Bruxelles s'apprête à dévoiler mercredi une initiative audacieuse visant à simplifier les trajets en train à travers le continent. Ce projet ambitionne de regrouper la réservation sous une plateforme unique, poussant les compagnies ferroviaires à commercialiser les billets de leurs concurrents en ligne.
La question de la simplification des réservations ferroviaires devient chaque jour plus cruciale dans l'Union européenne. En effet, les multiples systèmes nationaux, qui nuisent à l'accessibilité des voyages, continuent de désorienter les passagers et de générer des coûts élevés.
Le développement du transport ferroviaire est essentiel pour atteindre les objectifs écologiques de l'Europe. Lors de son second mandat prévu en juillet 2024, la présidente de la Commission, Ursula von der Leyen, avait promis un système de réservation unique.
Pour réaliser cette ambition, Bruxelles devrait bientôt soumettre une proposition forçant les opérateurs à vendre des billets d'autres compagnies sur leurs sites et à partager leurs données avec les plateformes de réservation. Une eurodéputée social-démocrate, Vivien Costanzo, souligne que "réserver des voyages transfrontaliers demeure un véritable parcours du combattant." Elle appelle à la création d'un réseau ferroviaire européen solidifié par des réservations simples et des droits passagers clairs.
Cependant, cette initiative pourrait se heurter à une forte résistance des entreprises ferroviaires nationales. Le lobby des exploitants européens, la Communauté européenne du rail (CER), critique un "interférence sans précédent" de la Commission. Alberto Mazzola, un responsable du CER, met en avant la singularité de cette mesure : "Je ne connais aucun cas où une entreprise est forcée de vendre le produit d'un concurrent, imaginez Lufthansa contrainte de vendre des billets Ryanair!".
Actuellement, la majorité des billets de train en Europe proviennent des opérateurs nationaux. Cette législation forcerait leur transparence vis-à-vis des autres services afin d'encourager des choix variés pour les passagers.
Une étude de YouGov réalisée pour l'ONG Transport et environnement (T&E) révèle qu'environ deux personnes sur trois abandonnent l’idée d’un voyage en raison de la complexité de la réservation. D’autres analyses montrent que réserver un trajet en train prend 70 % plus de temps qu’une réservation d’avion.
Le député européen Jan-Christoph Oetjen insiste sur les bénéfices d'un marché concurrentiel : "Avec plus de compétitivité dans le ferroviaire, les passagers pourront bénéficier de services améliorés et de tarifs réduits." La Commission projette également de réformer les droits des passagers concernant les correspondances manquées et la flexibilité des voyages.

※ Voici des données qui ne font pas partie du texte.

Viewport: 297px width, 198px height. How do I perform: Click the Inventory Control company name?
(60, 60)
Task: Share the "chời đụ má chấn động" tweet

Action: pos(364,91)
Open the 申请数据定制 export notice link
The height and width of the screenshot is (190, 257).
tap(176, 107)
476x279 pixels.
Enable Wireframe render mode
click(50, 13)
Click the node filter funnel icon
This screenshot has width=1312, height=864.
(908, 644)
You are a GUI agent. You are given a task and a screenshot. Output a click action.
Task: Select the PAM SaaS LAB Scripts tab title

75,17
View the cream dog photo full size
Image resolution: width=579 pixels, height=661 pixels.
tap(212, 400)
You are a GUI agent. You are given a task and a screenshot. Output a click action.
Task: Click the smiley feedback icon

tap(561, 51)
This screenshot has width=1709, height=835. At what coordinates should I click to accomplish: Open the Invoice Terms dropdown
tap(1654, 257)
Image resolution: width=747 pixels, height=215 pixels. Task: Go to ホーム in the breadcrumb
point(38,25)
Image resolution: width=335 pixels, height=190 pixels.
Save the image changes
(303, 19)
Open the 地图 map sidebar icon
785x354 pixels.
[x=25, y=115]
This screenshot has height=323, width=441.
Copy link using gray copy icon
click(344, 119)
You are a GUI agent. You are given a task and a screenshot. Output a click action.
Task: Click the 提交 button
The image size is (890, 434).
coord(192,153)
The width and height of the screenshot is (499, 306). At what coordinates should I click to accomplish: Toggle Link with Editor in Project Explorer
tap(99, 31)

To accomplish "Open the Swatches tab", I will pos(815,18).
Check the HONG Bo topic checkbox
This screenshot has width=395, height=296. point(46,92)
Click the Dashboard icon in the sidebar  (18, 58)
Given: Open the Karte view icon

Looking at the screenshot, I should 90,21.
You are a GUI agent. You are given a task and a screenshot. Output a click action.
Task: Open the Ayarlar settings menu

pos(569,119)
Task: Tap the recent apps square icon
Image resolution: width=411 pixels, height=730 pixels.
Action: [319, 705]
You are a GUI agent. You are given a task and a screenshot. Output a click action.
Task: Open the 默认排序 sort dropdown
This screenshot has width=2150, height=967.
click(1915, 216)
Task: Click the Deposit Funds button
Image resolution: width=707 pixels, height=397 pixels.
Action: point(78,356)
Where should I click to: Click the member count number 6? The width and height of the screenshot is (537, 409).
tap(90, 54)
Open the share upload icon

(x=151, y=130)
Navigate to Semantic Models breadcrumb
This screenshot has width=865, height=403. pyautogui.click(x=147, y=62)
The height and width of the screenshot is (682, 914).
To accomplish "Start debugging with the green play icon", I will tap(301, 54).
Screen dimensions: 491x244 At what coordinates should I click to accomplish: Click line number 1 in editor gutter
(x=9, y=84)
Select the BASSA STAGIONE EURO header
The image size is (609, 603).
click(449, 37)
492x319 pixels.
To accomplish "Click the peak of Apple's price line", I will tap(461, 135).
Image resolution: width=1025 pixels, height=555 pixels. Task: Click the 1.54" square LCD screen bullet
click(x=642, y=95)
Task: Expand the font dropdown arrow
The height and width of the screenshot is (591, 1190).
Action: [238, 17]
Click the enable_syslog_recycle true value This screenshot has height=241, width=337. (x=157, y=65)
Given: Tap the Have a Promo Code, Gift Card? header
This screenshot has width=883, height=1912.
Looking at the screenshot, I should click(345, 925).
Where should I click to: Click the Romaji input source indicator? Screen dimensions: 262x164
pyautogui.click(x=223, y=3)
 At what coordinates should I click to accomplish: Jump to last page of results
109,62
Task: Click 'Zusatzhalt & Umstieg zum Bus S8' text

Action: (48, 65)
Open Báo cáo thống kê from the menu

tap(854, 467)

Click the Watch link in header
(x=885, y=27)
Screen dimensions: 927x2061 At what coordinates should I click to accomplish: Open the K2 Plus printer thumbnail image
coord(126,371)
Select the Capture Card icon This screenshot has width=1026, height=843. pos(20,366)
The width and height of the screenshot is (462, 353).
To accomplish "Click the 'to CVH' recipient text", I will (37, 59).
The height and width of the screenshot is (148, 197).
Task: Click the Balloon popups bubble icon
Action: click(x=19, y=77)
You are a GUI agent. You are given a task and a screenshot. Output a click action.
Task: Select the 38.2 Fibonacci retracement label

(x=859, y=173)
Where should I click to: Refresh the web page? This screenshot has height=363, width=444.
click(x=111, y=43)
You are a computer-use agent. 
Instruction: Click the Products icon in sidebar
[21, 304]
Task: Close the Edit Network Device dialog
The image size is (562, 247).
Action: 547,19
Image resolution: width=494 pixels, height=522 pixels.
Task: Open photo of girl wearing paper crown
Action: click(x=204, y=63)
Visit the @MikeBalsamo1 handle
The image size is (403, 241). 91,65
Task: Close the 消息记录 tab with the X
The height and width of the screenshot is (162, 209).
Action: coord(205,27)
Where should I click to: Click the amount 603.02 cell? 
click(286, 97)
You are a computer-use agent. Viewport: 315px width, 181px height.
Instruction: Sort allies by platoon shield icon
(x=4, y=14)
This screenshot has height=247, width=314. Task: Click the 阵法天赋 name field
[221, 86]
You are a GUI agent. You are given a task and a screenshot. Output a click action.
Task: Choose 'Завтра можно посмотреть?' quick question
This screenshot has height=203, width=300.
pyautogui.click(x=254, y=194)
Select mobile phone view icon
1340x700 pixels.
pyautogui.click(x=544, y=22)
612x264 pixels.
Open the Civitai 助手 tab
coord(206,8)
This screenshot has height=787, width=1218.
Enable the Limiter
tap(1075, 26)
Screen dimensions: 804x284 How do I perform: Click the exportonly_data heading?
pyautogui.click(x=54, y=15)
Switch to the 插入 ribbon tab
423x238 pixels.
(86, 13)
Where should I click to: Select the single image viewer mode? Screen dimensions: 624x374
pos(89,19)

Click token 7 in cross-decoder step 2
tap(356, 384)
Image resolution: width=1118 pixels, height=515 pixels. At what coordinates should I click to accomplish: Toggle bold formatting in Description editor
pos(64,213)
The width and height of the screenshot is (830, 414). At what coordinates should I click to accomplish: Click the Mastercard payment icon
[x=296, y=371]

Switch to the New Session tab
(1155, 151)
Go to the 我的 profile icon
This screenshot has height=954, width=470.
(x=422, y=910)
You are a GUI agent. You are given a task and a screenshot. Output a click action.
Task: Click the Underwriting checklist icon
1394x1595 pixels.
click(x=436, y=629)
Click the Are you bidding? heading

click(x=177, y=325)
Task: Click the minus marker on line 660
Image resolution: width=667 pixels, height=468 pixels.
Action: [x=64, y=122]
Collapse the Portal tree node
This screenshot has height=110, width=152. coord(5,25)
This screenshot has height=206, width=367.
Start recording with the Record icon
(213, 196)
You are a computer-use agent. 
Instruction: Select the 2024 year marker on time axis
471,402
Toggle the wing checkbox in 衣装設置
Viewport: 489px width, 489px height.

Cette démarche coïncide avec une flambée des prix du kérosène causée par le conflit au Moyen-Orient, alimentant les préoccupations d’approvisionnement pour le transport aérien, de surcroît en période touristique. Victor Thévenet de T&E voit en cela "une opportunité" pour les opérations ferroviaires de redéfinir l'image du train international et d’investir dans l’amélioration des services.
En 2022, le rail ne représentait que 0,3 % des émissions de gaz à effet de serre du secteur des transports en Europe, contre près de 12 % pour l'aviation. Malheureusement, entre 1990 et 2021, le réseau ferroviaire de l'UE a perdu plus de 12 000 km, un point alarmant relevé par les eurodéputés en 2024 lors de leurs engagements à inverser cette tendance.